In 2013 PV deployment remained strong with 216 MW of new installation, despite the fact that it was 32 percent down from previous record year.
In 2015 only 6.3 MW was applied for out of a funding pool of 41 MW. The funding is valued at 1.02 DKK/kWh for 2015, and 0.88 for 2016. In 2016, a German solar power auction was won by a set of projects with a combined capacity of 50 MW at a price of 5.38 eurocent/kWh, which is unusually low for Northern Europe. The projects are located in Denmark due to EU rules.
Solar heating
Solar heat plants are widespread in Denmark.

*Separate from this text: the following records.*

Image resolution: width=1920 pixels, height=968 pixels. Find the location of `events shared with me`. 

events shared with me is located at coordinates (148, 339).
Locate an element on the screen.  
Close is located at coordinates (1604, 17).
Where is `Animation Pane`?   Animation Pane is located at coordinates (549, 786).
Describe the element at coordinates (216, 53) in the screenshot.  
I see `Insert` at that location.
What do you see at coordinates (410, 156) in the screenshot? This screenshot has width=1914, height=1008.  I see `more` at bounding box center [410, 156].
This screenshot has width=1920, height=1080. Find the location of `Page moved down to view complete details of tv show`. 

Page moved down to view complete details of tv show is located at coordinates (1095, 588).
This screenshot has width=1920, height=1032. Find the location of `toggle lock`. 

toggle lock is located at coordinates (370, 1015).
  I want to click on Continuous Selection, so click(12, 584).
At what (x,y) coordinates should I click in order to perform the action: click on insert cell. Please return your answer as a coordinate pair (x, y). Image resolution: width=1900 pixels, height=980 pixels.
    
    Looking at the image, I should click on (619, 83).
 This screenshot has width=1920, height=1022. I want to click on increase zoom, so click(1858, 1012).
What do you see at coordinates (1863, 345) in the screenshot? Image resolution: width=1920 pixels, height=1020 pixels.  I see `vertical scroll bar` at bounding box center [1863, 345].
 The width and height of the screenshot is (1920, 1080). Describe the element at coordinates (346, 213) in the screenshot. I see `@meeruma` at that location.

A large solar-thermal district heating plant on the island of Aeroe provides a third of Marstal's energy, and is being expanded. The plant uses seasonal thermal energy storage (STES) in the form of a large lined pit that is filled with gravel and water, and insulated on top. This enables solar heat collected primarily in summer to be used year-round. Similarly ice has historically been stored for summer use in many countries.
In Braedstrup, the community's solar district heating system stores heat in a borehole STES (BTES) facility that uses 19,000 cubic metres of underground strata as a heat battery. It can hold 500 mwh of heat at a temperature of 65 oC. Two water tanks provide additional heat storage. When extracting heat, a 1.5 MW heat pump boosts the temperature to 80 oC, for circulation in the district heating loop. The present system is the first expansion of an original smaller system, and now provides 20% of the community's heat on an annual basis, from a solar collector area of 10,600 square metres. A second expansion is planned, to provide 50% of the heat demand from a total solar collector area of 50,000 square metres and using an enlarged BTES store. The remainder of the demand is provided by electric and gas-fired boilers.
The Braedstrup system is designed to integrate with the national electric grid. The heat pump and electric boiler are used when there is surplus wind power available on the grid, contributing to the stability of the system and maximal use of the wind power. The natural gas boiler is used when this renewable electricity is not available.